Jesus carefully reminded his disciples (because it was so important for them to remember), "Nobody takes my life from me. I give it away." Holy Week is not the story of good guys and bad guys. We mourn Jesus' death only in so far as we mourn our own sinful condition which we see reflected there Holy Week is the story of one who, as St. John said, "having loved his own, loved them to the end." That's why Palm Sunday is important. Here, for Jesus, the die us cast. He could have continued to teach out in the country, in the one-horse towns, and gotten away with it, probably forever. But when he rode down that hillside, from the Mount of Olives, and through that gate into Jerusalem's crowded streets, he was "downtown." When his disciples shouted, it couldn't be ignored, not now, not here! The enemies of God would not be able to tolerate him in this place, at the heart of things. Today, also, we are comfortable with Jesus on the fringes of our lives but not in the center. As long as he's out there, he's quaint. When he's in here he's a problem. For he asks us to die.

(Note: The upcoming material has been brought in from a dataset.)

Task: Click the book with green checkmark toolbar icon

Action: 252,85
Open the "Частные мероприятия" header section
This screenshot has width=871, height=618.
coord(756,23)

Some years ago ABC television produced a beautiful and sensitive documentary about a monastery in up-state New York. It was called, "The Abbey." The monks of this Abbey took as their particular vocation to hold spiritual retreats for groups that would come from the outside world. The group that came while the documentary was being filmed was a group New York City firemen. (And this was long before September 11.) The monk who was leading the retreat began by saying that monks and firemen had a lot in common. "What," I thought? They both lived on the edge between life and death, he went on. "Maybe firemen," I thought, "but not monks." Firemen confronted death every day, the monk said, and laid their lives on the line time and again. Monks, by giving up all worldly possessions, all ambition, all pride - by giving up self, died every day. Both did it voluntarily. They were dying on purpose, or perhaps I should said they were dying with a purpose. ("Nobody takes my life from me," Jesus said. "I give it away.") He rode to his death. We all must die. The question is not only "when" and "how" (the scientific question) but, also, "for what purpose" (the moral question). Holy Week is about life and death. If we don't talk about these things in the next few days, when will we talk about them?